*** INPUT DATA ***

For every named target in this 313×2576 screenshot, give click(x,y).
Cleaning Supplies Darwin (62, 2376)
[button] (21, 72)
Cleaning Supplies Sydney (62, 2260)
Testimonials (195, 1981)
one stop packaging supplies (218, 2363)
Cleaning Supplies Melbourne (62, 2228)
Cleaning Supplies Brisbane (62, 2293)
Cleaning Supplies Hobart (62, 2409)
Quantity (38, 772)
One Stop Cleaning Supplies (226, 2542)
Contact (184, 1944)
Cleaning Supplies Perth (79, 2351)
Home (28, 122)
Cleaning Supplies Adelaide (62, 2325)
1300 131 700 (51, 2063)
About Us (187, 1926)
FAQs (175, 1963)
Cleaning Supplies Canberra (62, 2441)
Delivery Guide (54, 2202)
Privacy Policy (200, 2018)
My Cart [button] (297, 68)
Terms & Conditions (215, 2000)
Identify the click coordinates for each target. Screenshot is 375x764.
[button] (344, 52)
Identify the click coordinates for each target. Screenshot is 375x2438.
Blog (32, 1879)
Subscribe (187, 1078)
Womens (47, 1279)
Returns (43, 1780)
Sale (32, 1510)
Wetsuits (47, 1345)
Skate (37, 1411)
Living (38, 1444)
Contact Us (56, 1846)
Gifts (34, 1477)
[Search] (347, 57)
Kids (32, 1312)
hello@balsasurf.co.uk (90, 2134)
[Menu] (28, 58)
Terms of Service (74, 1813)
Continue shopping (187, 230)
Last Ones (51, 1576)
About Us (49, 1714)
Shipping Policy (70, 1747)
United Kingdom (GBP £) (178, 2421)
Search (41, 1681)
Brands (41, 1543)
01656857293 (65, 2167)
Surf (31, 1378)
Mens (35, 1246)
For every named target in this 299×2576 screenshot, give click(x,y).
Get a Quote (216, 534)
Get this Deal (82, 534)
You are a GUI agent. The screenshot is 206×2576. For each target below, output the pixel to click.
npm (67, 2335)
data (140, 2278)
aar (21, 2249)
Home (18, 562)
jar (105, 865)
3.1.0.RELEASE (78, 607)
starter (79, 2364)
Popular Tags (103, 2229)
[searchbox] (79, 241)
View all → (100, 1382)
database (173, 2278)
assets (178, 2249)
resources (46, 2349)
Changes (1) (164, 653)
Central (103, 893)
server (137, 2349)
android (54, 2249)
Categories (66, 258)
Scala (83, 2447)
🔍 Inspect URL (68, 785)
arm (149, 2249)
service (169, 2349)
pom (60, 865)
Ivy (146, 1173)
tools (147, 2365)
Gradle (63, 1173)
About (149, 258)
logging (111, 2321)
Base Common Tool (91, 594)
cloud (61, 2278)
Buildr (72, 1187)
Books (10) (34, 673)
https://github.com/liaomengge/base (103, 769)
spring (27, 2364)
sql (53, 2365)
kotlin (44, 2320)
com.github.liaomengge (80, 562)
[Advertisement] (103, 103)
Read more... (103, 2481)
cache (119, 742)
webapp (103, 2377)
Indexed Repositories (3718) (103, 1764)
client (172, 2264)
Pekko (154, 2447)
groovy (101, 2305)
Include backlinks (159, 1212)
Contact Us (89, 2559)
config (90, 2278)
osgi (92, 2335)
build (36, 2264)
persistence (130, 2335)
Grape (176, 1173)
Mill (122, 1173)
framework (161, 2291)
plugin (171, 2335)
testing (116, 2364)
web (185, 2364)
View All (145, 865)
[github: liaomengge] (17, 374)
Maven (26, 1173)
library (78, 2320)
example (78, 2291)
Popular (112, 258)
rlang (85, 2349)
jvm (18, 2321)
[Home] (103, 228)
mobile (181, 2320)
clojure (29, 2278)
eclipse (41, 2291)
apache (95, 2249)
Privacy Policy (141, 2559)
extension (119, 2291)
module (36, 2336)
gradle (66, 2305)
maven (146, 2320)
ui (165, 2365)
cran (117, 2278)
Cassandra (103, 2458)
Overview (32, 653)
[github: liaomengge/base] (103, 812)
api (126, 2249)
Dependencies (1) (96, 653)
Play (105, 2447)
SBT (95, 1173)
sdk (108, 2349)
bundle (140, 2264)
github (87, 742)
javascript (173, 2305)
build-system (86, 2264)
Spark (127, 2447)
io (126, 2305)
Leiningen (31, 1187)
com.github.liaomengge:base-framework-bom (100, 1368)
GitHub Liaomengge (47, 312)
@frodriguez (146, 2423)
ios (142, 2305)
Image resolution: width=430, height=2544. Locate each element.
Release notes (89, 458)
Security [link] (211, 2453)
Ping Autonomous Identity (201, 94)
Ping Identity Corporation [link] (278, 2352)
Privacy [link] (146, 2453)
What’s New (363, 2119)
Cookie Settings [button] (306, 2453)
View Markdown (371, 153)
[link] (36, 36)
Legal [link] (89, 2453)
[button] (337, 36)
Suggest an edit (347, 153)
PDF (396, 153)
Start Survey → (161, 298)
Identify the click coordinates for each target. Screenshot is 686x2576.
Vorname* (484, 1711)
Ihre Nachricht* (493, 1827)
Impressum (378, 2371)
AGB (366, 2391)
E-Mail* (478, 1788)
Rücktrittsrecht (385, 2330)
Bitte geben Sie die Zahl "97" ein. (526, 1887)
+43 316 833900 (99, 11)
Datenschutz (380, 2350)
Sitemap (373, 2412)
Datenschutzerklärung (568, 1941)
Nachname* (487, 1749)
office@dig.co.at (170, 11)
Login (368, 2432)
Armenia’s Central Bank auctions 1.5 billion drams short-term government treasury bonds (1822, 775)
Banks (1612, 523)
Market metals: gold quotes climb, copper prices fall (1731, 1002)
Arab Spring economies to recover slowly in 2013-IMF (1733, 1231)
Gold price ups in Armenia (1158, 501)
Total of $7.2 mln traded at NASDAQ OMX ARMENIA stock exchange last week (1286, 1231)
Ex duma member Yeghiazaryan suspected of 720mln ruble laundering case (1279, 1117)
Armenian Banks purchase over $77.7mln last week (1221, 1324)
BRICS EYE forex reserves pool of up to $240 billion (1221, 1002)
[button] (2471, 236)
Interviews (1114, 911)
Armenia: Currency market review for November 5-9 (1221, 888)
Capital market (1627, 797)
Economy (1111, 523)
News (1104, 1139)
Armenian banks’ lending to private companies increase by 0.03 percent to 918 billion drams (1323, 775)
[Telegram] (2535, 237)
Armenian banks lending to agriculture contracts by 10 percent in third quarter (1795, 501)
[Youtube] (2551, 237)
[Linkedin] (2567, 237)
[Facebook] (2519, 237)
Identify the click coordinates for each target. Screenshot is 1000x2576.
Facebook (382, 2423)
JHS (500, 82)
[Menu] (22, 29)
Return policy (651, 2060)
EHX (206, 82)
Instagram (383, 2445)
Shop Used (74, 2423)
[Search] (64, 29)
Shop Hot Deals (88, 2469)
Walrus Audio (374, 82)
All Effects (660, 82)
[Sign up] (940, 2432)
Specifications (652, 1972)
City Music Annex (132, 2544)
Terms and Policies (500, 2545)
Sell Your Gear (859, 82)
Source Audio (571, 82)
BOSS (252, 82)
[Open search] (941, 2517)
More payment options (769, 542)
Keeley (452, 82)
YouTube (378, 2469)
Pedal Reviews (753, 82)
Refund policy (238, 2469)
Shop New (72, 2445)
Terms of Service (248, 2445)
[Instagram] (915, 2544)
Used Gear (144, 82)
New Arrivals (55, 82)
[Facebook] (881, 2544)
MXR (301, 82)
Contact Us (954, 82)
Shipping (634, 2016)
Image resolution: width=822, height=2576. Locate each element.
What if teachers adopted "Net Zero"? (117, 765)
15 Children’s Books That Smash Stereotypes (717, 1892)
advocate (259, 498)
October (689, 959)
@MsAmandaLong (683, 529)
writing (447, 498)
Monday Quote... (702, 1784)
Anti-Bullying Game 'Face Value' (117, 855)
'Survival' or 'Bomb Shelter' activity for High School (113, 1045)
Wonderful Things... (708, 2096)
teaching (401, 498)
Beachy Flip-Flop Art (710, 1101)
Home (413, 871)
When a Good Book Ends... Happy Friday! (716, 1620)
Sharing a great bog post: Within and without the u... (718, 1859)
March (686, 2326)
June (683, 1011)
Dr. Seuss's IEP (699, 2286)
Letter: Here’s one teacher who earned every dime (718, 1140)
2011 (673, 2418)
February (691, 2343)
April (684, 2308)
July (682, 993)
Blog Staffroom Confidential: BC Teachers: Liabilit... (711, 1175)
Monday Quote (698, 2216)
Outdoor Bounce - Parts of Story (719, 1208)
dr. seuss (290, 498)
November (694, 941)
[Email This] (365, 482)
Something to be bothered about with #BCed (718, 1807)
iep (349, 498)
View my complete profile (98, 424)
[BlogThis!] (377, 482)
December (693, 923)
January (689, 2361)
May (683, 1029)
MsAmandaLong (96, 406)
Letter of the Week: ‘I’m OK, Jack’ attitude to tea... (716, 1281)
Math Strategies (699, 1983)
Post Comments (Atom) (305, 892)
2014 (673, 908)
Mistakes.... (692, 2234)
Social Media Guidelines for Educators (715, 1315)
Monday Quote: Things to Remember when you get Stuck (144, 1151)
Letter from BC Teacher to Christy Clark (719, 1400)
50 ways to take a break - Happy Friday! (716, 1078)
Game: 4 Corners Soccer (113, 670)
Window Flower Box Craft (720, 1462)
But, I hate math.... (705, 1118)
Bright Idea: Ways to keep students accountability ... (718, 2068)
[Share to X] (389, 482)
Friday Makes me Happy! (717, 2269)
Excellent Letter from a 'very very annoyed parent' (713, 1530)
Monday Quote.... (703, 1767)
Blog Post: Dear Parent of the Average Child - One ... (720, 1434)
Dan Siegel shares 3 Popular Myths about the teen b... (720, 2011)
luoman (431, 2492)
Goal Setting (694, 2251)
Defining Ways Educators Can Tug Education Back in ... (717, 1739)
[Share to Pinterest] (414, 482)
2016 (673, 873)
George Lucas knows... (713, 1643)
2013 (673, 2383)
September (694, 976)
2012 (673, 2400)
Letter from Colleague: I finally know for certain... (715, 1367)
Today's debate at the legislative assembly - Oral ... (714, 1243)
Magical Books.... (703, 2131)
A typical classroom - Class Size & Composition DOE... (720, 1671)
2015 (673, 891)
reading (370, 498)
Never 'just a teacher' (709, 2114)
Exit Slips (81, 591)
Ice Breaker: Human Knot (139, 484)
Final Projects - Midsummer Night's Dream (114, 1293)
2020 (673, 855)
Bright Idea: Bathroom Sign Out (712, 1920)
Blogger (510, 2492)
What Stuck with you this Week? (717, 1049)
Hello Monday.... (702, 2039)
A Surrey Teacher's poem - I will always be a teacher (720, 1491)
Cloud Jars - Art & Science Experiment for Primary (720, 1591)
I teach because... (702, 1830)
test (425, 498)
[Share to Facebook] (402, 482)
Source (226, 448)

*** End of INPUT DATA ***

§ TASK BRIEF
Nothing should be returned except the lines from the first line of the data above through the line with "Sale (32, 1510)", each one exact.

§ OUTPUT
For every named target in this 313×2576 screenshot, give click(x,y).
Cleaning Supplies Darwin (62, 2376)
[button] (21, 72)
Cleaning Supplies Sydney (62, 2260)
Testimonials (195, 1981)
one stop packaging supplies (218, 2363)
Cleaning Supplies Melbourne (62, 2228)
Cleaning Supplies Brisbane (62, 2293)
Cleaning Supplies Hobart (62, 2409)
Quantity (38, 772)
One Stop Cleaning Supplies (226, 2542)
Contact (184, 1944)
Cleaning Supplies Perth (79, 2351)
Home (28, 122)
Cleaning Supplies Adelaide (62, 2325)
1300 131 700 (51, 2063)
About Us (187, 1926)
FAQs (175, 1963)
Cleaning Supplies Canberra (62, 2441)
Delivery Guide (54, 2202)
Privacy Policy (200, 2018)
My Cart [button] (297, 68)
Terms & Conditions (215, 2000)
Identify the click coordinates for each target. Screenshot is 375x764.
[button] (344, 52)
Identify the click coordinates for each target. Screenshot is 375x2438.
Blog (32, 1879)
Subscribe (187, 1078)
Womens (47, 1279)
Returns (43, 1780)
Sale (32, 1510)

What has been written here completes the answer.